Wednesday, October 07, 2009

Pasta is strange. Think about it, what other food do we sell in that many shapes? Wikipedia lists 163 different pasta shapes but claim there are over 600. Where did they all come from?

I'll put my radiatore on some Italian spiralini that was making macaroni art one day and thought, "Does anyone realize that instead of making Mona Lisa's 'tache out of curved 'ronies, we could shape them into little dinosaurs and market them to lazy American college students?" And you thought the internet was big.

Dinosaurini - Little Dinosaurs

Seriously though, once you've hit about 30, you can probably stop making new shapes. Silly straws knew when enough was enough. How many shapes of one thing does a person need?

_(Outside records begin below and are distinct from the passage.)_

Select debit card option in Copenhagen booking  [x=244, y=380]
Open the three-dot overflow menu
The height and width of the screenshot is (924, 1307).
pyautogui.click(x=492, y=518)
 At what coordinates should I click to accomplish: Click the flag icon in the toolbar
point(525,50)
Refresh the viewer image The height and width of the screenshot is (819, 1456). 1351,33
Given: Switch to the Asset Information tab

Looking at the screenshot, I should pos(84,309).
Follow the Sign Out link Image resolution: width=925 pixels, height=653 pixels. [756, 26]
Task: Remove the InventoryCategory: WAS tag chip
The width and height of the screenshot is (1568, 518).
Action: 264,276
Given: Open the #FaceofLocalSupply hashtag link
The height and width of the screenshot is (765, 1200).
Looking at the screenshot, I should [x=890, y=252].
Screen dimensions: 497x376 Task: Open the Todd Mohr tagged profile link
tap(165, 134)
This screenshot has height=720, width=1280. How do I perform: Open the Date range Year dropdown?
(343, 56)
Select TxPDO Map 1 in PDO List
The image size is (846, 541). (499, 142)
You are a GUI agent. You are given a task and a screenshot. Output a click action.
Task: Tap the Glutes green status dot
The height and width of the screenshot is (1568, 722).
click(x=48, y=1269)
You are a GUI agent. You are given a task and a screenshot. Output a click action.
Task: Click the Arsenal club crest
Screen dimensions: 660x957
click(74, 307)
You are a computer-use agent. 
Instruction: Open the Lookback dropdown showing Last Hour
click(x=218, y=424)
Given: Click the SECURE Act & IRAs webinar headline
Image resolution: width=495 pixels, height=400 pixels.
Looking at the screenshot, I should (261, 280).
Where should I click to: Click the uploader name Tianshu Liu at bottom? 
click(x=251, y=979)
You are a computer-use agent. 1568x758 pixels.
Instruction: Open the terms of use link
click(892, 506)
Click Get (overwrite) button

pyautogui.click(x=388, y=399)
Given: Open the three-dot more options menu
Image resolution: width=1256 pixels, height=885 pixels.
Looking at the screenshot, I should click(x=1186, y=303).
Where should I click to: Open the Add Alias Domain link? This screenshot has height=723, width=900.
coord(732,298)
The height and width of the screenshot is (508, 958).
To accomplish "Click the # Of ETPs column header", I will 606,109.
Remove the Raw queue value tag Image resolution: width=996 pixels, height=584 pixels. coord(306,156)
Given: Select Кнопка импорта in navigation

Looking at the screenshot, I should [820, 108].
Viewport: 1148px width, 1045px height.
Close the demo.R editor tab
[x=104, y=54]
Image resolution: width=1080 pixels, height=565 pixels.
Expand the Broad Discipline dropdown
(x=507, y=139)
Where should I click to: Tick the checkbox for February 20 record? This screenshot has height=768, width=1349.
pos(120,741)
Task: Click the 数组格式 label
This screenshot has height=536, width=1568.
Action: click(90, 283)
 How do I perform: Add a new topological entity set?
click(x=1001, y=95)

And how do you come up with new shapes? Who looks at a list of 599 pasta shapes and say, "No, wait! This one is going to change it all!" I now present to you the true story of shape 391:

It was 4am and the stars were hidden behind a thick black fog. Hank stood alone in front of a chalkboard, hands cracked, hair full of dust. He closed his eyes, lifted his last stick of chalk to the cold slate, and sneezed. When he opened his eyes and saw what he had done, he knew this was it. This was the shape that would finally put his name on the blue box in isle 6. This was Lumaconi.

Turns out, that's also the story for about 200 other shapes, just replace sneezing with any other quick, jerky action (Masturbatoni?). The rest involve heavy drinking (Jägeretti), flour and water.